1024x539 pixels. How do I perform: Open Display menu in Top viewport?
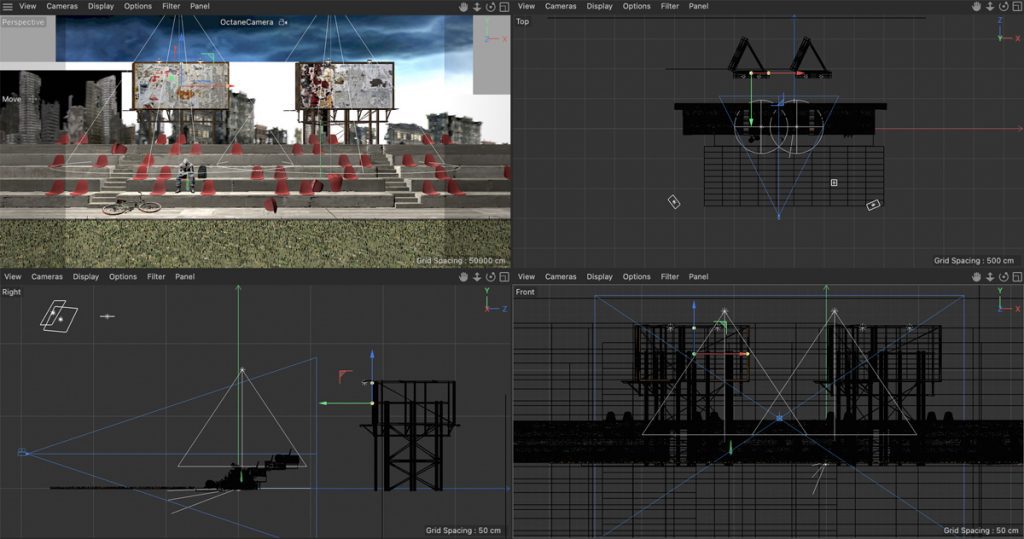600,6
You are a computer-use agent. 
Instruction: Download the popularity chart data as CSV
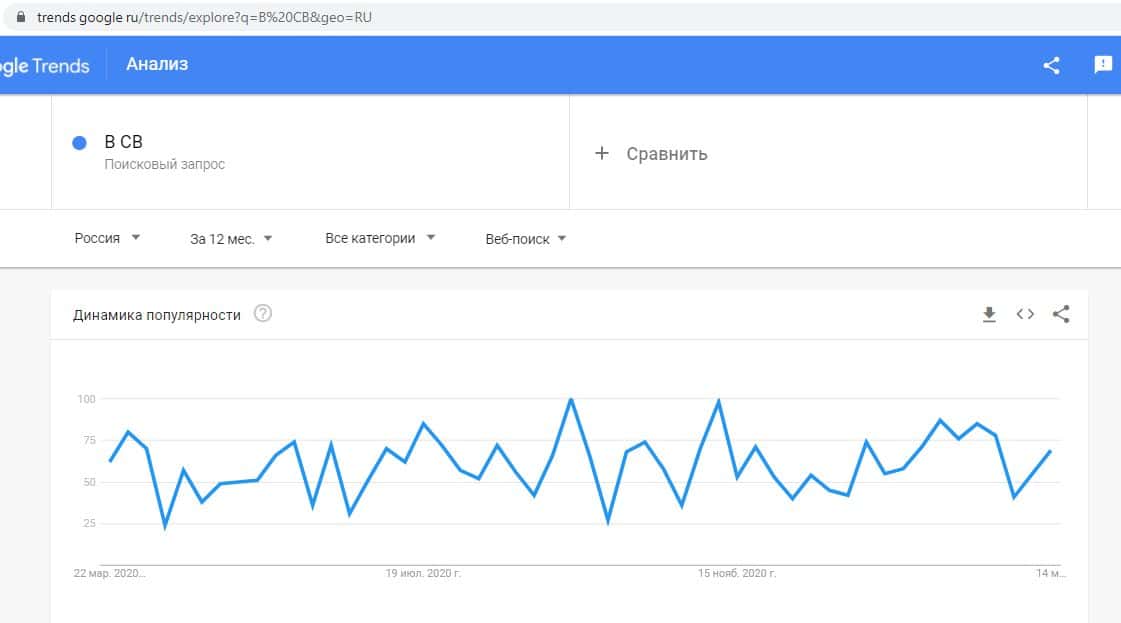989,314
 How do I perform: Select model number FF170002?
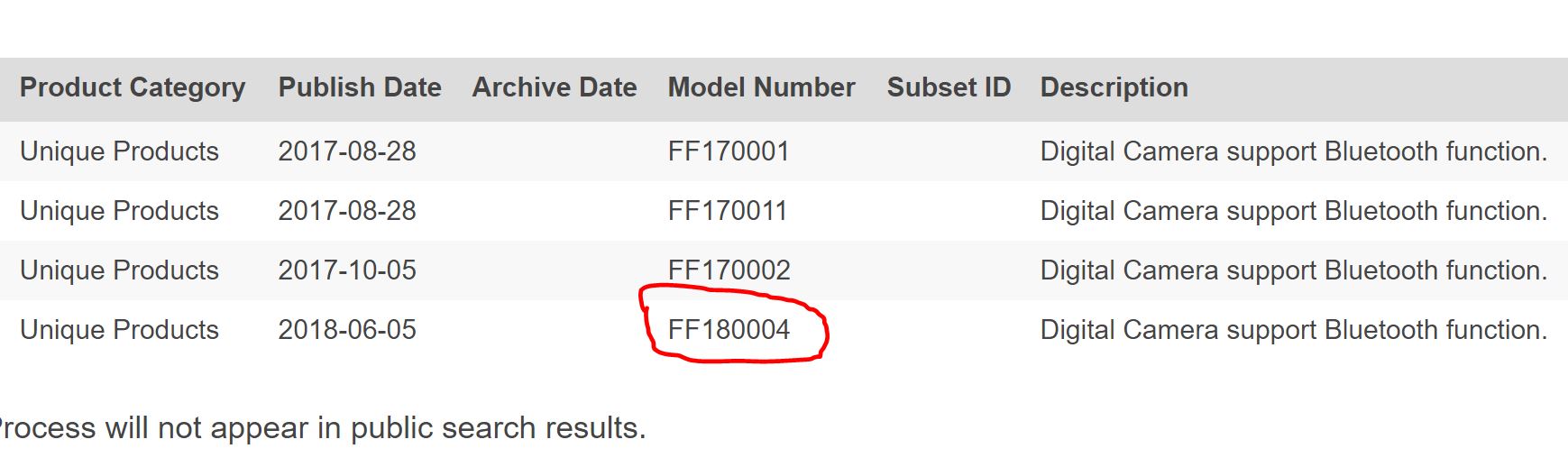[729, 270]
━━━━━━━━
▸ **Problem statement**
Exactly the lines from the line containing "Instruction: Download the" to the end of the records need to be copied, both ends included, with pictures left out.

▸ **Task output**
Instruction: Download the popularity chart data as CSV
989,314
 How do I perform: Select model number FF170002?
[729, 270]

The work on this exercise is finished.